Como se daba por descontado, el secretario general del PP, Ángel Acebes, atribuyó nada más cerrase las urnas al Gobierno de Zapatero todas las responsabilidades de la crecida abstención (sólo superada el año 2001 por el referéndum de Irlanda sobre el Tratado de Niza, con un 34,79% de participación), al tiempo que se apuntaba como propia la victoria del si en las urnas. La trampa de aplicar simultáneamente reglas diferentes en una partida de cartas en función exclusiva de los propios intereses es propia de los jugadores de ventaja: esa aplicación del gana-pierde atribuye, de esta forma, una cuantiosa cuota de los 13 millones largos de desertores de las urnas al descontento de los españoles con los diez meses de Gobierno de Zapatero; otro gran segmento de la abstención del 20-F sería imputable a las torpezas cometidas por el Ejecutivo en la gestión previa del referéndum, desde la fecha demasiado temprana de la convocatoria hasta la torpeza de la campaña informativa. En cambio, el PP estaría limpio de polvo y paja por la baja participación. En cualquier caso, habrá que aguardar a las encuestas postelectorales para conjeturar los perversos efectos que hayan podido producir sobre el electorado popular (casi diez millones de votantes el 14-M) los esquizofrénicos mensajes lanzados durante la campaña por sus portavoces, apoyando oficialmente el y promoviendo simultánea y subrepticiamente la abstención o el no mediante las frases equívocas, las insinuaciones veladas, las críticas indirectas y los guiños cómplices.
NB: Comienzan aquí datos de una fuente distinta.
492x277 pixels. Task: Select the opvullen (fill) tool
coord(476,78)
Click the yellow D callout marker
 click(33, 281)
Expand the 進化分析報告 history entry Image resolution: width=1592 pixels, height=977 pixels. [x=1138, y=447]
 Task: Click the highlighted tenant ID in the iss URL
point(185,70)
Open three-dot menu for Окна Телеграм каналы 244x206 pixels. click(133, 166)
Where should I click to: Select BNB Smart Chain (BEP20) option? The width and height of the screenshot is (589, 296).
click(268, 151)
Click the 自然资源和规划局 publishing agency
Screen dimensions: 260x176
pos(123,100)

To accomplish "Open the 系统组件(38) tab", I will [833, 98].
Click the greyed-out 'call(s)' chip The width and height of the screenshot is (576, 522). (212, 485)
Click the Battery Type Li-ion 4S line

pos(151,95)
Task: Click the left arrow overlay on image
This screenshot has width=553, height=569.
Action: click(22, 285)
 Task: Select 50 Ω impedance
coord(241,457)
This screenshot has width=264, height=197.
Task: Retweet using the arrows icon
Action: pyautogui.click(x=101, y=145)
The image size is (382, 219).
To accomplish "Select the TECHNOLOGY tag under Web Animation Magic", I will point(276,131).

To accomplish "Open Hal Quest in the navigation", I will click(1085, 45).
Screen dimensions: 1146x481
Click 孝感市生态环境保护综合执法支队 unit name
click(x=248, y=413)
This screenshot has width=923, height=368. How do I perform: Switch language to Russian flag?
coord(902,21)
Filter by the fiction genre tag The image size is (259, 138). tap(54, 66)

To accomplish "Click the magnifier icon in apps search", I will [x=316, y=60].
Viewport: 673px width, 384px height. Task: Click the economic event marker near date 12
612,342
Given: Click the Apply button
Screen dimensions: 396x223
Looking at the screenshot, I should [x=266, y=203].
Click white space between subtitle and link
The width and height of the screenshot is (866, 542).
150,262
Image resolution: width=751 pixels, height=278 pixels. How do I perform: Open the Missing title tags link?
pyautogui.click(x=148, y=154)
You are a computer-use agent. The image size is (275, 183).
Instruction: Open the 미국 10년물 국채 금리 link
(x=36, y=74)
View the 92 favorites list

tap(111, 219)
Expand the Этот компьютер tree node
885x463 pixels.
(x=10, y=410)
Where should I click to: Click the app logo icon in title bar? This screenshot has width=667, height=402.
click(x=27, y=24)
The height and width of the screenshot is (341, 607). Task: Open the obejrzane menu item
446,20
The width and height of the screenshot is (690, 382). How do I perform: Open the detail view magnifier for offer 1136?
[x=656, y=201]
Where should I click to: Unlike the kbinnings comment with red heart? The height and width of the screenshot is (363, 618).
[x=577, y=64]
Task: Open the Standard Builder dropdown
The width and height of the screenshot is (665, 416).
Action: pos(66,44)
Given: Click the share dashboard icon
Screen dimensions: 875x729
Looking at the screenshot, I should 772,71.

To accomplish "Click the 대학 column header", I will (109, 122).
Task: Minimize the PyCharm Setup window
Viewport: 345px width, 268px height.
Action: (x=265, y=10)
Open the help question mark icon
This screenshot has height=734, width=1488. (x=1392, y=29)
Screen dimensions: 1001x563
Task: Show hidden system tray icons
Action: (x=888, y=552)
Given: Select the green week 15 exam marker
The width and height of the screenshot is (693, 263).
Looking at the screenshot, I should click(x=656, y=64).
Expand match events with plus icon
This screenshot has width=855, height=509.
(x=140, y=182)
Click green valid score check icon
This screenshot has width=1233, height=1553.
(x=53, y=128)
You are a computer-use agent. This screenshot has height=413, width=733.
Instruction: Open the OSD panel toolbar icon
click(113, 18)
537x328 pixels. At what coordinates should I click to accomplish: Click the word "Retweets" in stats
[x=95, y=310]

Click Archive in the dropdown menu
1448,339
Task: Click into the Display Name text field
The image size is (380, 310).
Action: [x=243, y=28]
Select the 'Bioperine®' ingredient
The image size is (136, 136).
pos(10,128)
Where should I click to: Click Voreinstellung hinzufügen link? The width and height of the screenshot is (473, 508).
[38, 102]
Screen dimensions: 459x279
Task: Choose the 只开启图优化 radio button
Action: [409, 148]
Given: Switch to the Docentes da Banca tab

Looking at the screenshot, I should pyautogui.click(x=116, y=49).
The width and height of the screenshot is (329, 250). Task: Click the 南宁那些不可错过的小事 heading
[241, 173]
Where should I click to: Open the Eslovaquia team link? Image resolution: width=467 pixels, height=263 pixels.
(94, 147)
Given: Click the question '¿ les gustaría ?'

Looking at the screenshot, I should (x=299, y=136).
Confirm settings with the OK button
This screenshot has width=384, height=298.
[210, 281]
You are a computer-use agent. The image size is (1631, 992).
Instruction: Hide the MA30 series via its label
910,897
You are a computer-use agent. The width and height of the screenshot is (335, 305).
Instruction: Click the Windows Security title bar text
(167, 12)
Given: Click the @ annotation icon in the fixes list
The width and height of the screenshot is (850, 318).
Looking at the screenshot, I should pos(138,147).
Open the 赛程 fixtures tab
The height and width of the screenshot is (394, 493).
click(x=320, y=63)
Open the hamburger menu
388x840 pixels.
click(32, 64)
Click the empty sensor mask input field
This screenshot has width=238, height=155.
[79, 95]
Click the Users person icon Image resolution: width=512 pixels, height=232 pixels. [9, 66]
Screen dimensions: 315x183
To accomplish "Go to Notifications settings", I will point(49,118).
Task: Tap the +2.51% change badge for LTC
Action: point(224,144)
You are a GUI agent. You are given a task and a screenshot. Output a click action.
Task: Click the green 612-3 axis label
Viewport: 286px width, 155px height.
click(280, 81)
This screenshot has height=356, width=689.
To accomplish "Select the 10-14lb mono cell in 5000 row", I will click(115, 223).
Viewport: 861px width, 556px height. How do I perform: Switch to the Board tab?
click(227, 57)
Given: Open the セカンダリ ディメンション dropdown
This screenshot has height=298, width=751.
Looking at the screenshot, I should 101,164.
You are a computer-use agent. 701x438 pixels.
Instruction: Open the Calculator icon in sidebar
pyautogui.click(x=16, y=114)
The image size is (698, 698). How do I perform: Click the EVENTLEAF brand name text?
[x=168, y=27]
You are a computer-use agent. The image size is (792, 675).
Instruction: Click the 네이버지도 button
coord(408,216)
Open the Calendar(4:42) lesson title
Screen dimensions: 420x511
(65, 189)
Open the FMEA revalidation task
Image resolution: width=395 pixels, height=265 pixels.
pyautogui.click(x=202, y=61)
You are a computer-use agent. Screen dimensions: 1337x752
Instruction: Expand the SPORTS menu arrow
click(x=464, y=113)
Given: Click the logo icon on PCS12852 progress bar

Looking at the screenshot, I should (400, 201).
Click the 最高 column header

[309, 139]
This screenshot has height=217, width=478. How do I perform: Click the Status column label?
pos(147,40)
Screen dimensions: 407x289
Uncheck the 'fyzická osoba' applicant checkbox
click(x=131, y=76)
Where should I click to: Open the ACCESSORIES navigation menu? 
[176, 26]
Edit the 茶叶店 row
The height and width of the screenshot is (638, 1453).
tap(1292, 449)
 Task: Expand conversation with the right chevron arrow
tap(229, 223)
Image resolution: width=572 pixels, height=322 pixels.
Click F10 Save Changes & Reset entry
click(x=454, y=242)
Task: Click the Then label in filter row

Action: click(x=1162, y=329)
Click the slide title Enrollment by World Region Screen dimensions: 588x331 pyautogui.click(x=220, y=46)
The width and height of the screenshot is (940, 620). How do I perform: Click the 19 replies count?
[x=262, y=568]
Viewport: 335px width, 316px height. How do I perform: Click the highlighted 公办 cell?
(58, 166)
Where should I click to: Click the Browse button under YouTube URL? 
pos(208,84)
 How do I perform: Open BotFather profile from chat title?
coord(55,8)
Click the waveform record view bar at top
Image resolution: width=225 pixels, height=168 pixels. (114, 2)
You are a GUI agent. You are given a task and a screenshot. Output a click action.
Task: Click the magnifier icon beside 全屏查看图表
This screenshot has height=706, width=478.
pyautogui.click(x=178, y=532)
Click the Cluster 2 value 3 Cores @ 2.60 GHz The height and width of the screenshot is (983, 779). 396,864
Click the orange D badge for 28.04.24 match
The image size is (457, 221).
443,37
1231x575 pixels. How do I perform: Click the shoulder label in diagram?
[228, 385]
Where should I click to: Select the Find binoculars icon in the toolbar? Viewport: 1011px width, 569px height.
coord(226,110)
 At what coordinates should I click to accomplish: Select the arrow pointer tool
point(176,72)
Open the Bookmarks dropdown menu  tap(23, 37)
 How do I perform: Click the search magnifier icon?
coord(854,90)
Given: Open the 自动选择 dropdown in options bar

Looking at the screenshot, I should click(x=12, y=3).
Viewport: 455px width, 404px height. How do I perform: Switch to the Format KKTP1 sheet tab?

Hay una considerable dosis de exageración o hipocresía en los reproches dirigidos contra el Gobierno y contra las fuerzas políticas parlamentarias por la deficiente información sobre Europa ofrecida a la opinión pública durante la campaña. De un lado, existen dificultades intrínsecas para que los ciudadanos de los países miembros conozcan los procedimientos de la toma de decisiones de los centros de poder en la Unión Europea; los mecanismos a través de los cuales esas decisiones influyen sobre la vida cotidiana de los españoles y las propias dimensiones de sus efectos tampoco resultan sencillos de captar para quienes sólo se relacionan de forma directa con las Administraciones nacionales. Recurriendo a la analogía económica que suelen utilizar los teóricos de la democracia a la hora de explicar los procesos electorales, el coste de la información necesaria para que los votantes lograsen entender plenamente el significado y las implicaciones de la pregunta del referéndum era muy elevado: no sólo por la complejidad del Tratado, sino también por el considerable retraso -casi treinta años- de los españoles en incorporase a las instituciones comunitarias. Y la campaña informativa ha podido producir la indeseada consecuencia de abrumar a los ciudadanos con una carga de términos, conceptos y argumentos desconocidos hasta entonces y difícilmente metabolizables en el plazo de pocas semanas.